> TEXT:
═══
In leaving Pennsylvania, Route 244 became Route 248A, and then, after
Whitesville, New York, it became Route 248. As 248A it followed Cryder
Creek; as 248 it followed Marsh Creek. For a while, Marsh Creek widened
into a long lake—which suggested we were nearing a divide. Sure
enough, within a few miles the road began following Bennetts Creek, through
Greenwood, New York, and from there to the Canisteo River at Canisteo,
New York.
In my own mind, I was now thinking that our trip was over. But as we
took Route 36 through Hornell, I realized that we still had more than
an hour of driving ahead of us. “The rain has let up, and we’ll
be going by Stony Brook Park,” I said to Terry. “Would you
like to do some walking, as a break?”
Because it was so late in the day, the attendant at the entrance booth
waved us through, without our having to pay. For a few minutes I thought
we might have the place completely to ourselves—in striking contrast
to the one other time we had come, on a Labor Day weekend. But as we reached
the far parking lot we finally saw a handful of cars.
═══
> INFORMATION SHOWN:

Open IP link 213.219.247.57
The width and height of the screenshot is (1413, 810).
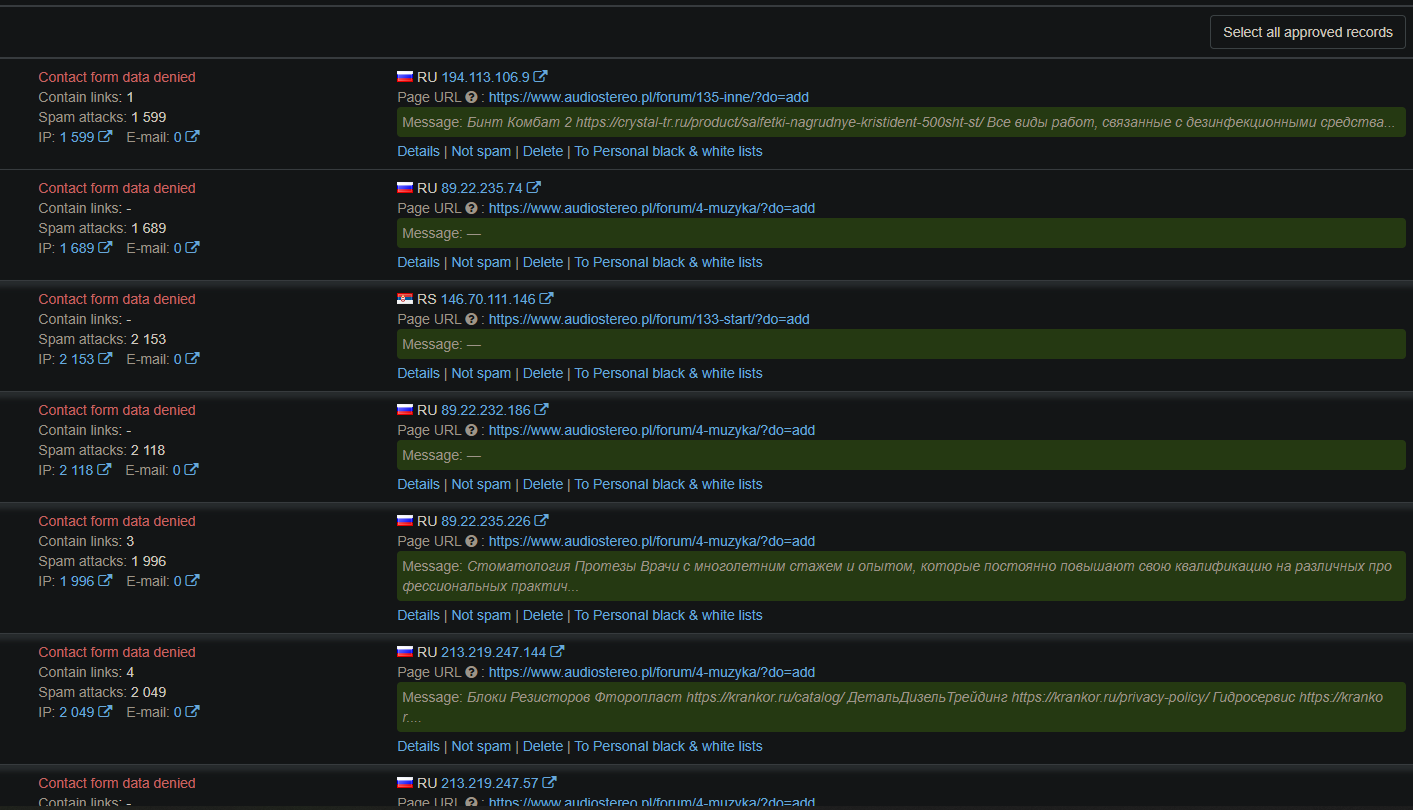(x=490, y=783)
═══
> WHAT TO WORK ON:
1. Say whether each statement agrees with the driving account, and quote the words from it that decide the question.
(a) Route 244 became Route 248A upon leaving Pennsylvania.
(b) The attendant at the entrance booth charged them to enter.
(c) They had been to Stony Brook Park once before, on a Labor Day weekend.
2. Answer these questions from the driving account.
(a) Which creek did Route 248A follow?
(b) Which route did they take through Hornell?
(c) What did they finally see when they reached the far parking lot?
The lines play no part in this exercise.

> THE RESPONSES:
1.
(a) Yes: "In leaving Pennsylvania, Route 244 became Route 248A"
(b) No: "waved us through, without our having to pay"
(c) Yes: "the one other time we had come, on a Labor Day weekend"

2.
(a) Cryder Creek
(b) Route 36
(c) A handful of cars